# New member, have a ‘68 Sting Ray to sell



## Dinger (Jun 3, 2021)

Hey everyone, just found this group and have my ‘68 Sting Ray Deluxe to try and sell.  Campus Green, Stik, Slik, all original down to the tires and brake cables and brake pads.  Even still has the original plastic guard on the rear axle where the shifter cable chain goes in.  Total survivor bike.  Only things missing are the fenders.  Otherwise, totally stock. Paint is fantastic, chrome is good on bars, seat post and stem. Rims could use a rechrome, but not totally trashed.  Original tires hold air and the thing rides great!  What’s the best way to sell it for top dollar... eBay?


----------



## coasterbrakejunkie1969 (Jun 3, 2021)

Dinger said:


> What’s the best way to sell it for top dollar... eBay?



Welcome, first off awesome bike but we need pictures to believe you. The bike you described would sell itself anywhere. If you put it on Feebay you will most likely  have to ship it and they will take 14% of your sales and shipping cost. I don't know what the market is like near you. You could post it on here and you still may have to ship but no loss of 14%. An honest crown on here so you will get a good price for it.


----------



## Dinger (Jun 3, 2021)

coasterbrakejunkie1969 said:


> Welcome, first off awesome bike but we need pictures to believe you. The bike you described would sell itself anywhere. If you put it on Feebay you will most likely  have to ship it and they will take 14% of your sales and shipping cost. I don't know what the market is like near you. You could post it on here and you still may have to ship but no loss of 14%. An honest crown on here so you will get a good price for it.
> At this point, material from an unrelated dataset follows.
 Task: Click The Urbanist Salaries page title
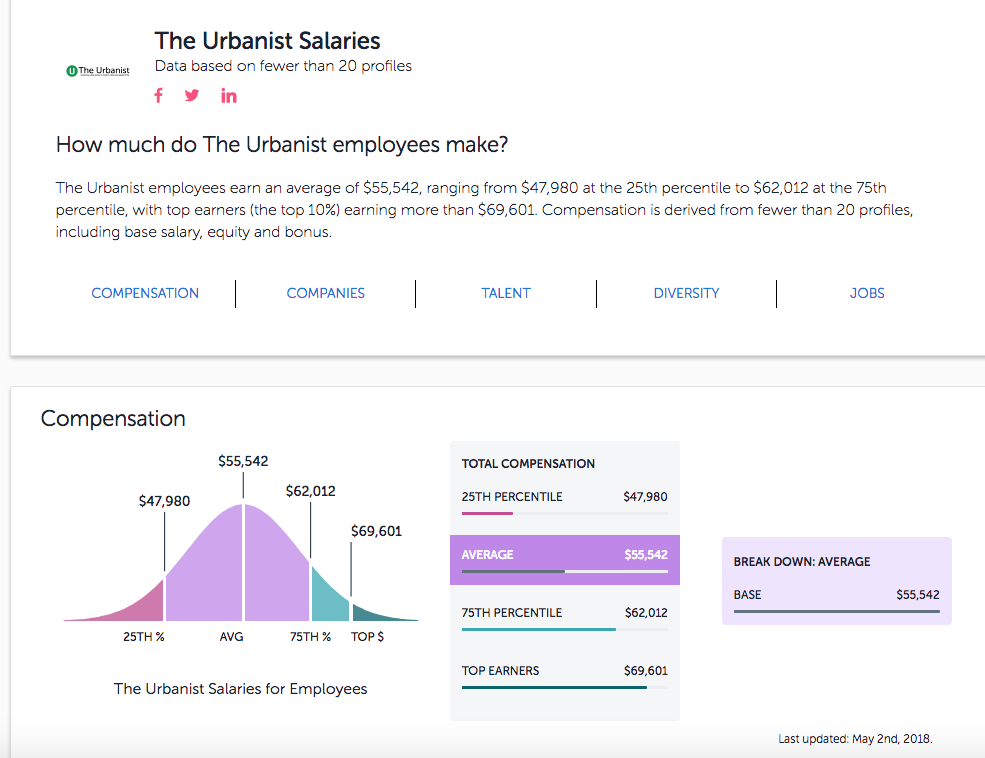pos(267,41)
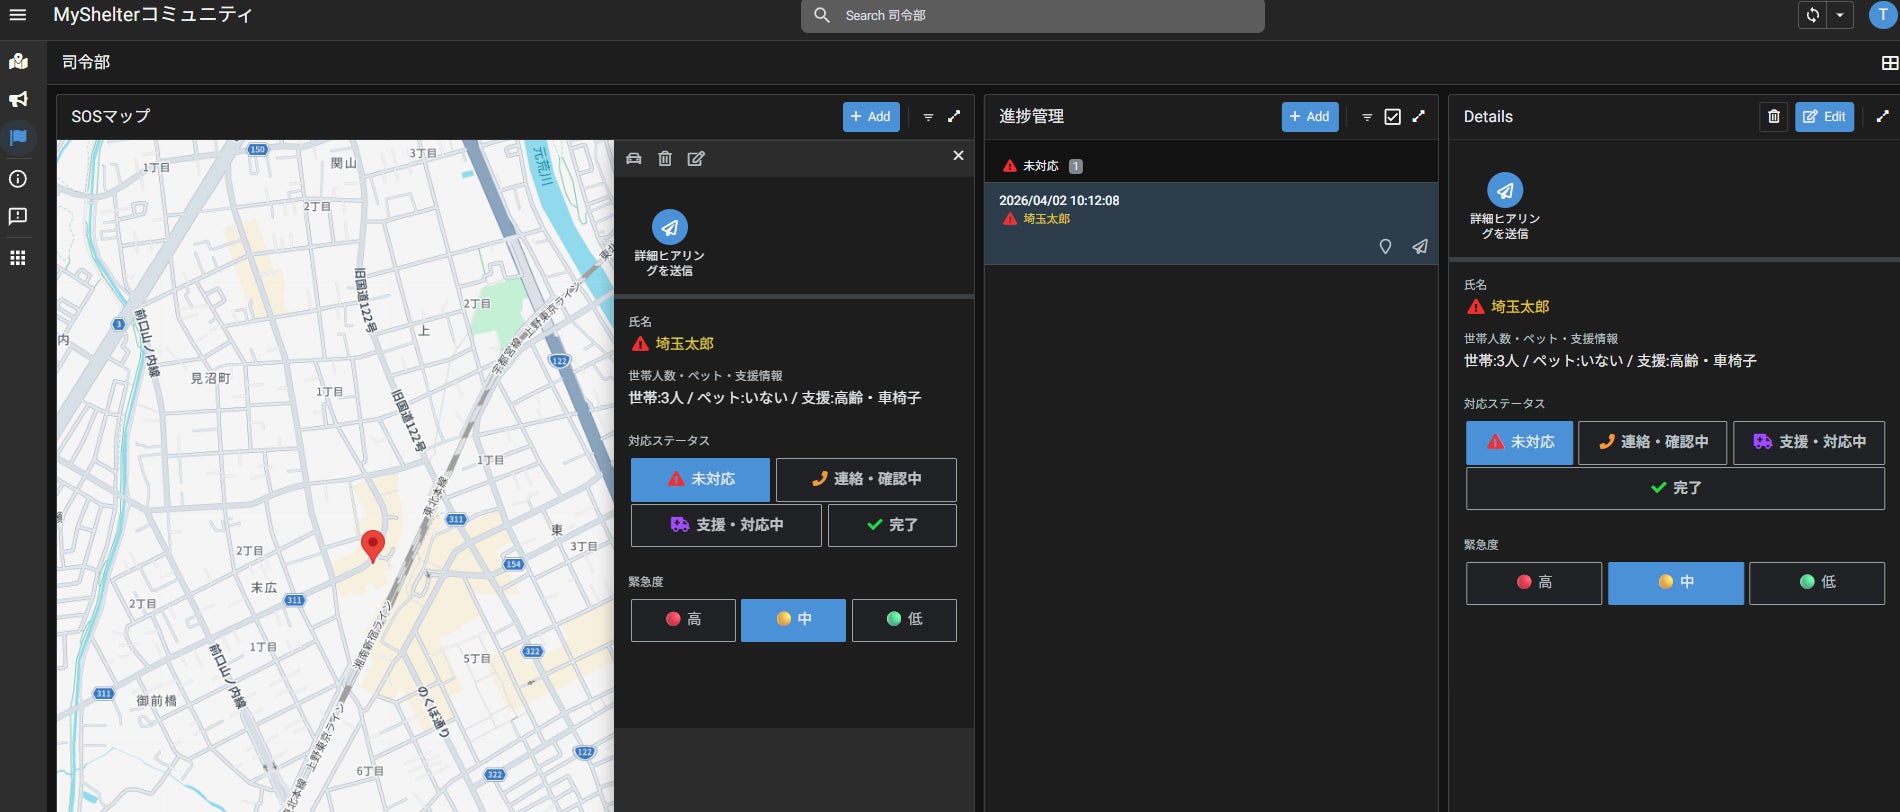Open the apps grid sidebar icon
The width and height of the screenshot is (1900, 812).
[x=18, y=258]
I know, I need pics.  The bike is in storage but I will get good pics in a couple weeks and post it in the classified section. I agree eBay charges a lot of fees.  Hopefully someone on here will dig it and see the value in it’s originality.  I’ve had it since ‘98 and I’m the 2nd owner.  I restore old Fords and VW’s and truly just need the $$$ for a restoration project, hate to sell the bike but it just lingers in storage and should be enjoyed.


----------



## Freqman1 (Jun 3, 2021)

Selling here is pretty easy but the rules require three things: a price-no “selling for highest offer”, pictures- good, clear pics if all components is best. There is no limit to the number of pics you can post, lastly your location. If you don’t want to ship you will severely limit your potential buyers. If you’ve never shipped a bike there are a couple good threads on here to tell you how to do it and avoid damage. Good luck! V/r Shawn


----------



## Superman1984 (Jun 3, 2021)

https://www.google.com/url?sa=t&sou...FjAAegQIDBAC&usg=AOvVaw0pqT5AEAXp5TKjXNQc0aDe 

Kinda funny 'cause somebody sold 1 here not too long ago identical so there's a general idea


----------



## Dinger (Jun 3, 2021)

Here are the only two pics I have of the bike on my phone.  One is as currently stored with my ‘79 Scrambler 3636 and my ‘86 Dyno.  The other was last time I rode it a couple years ago.


----------



## Superman1984 (Jun 3, 2021)

The badge is upside down 😂. I am Sure there will be interests as the guys here are the gurus. I would make sure you're willing to be ready to sell & ship; Especially if you need the funds for a car build


----------



## nick tures (Jun 4, 2021)

pm sent


----------



## pedal4416 (Jun 4, 2021)

Than Dyno Is sweet!


----------



## Dinger (Jun 4, 2021)

pedal4416 said:


> Than Dyno Is sweet!



Thanks!  Been mine since new.  Just went through it and made it poolworthy again!


----------



## pedal4416 (Jun 4, 2021)

Dinger said:


> Thanks!  Been mine since new.  Just went through it and made it poolworthy again!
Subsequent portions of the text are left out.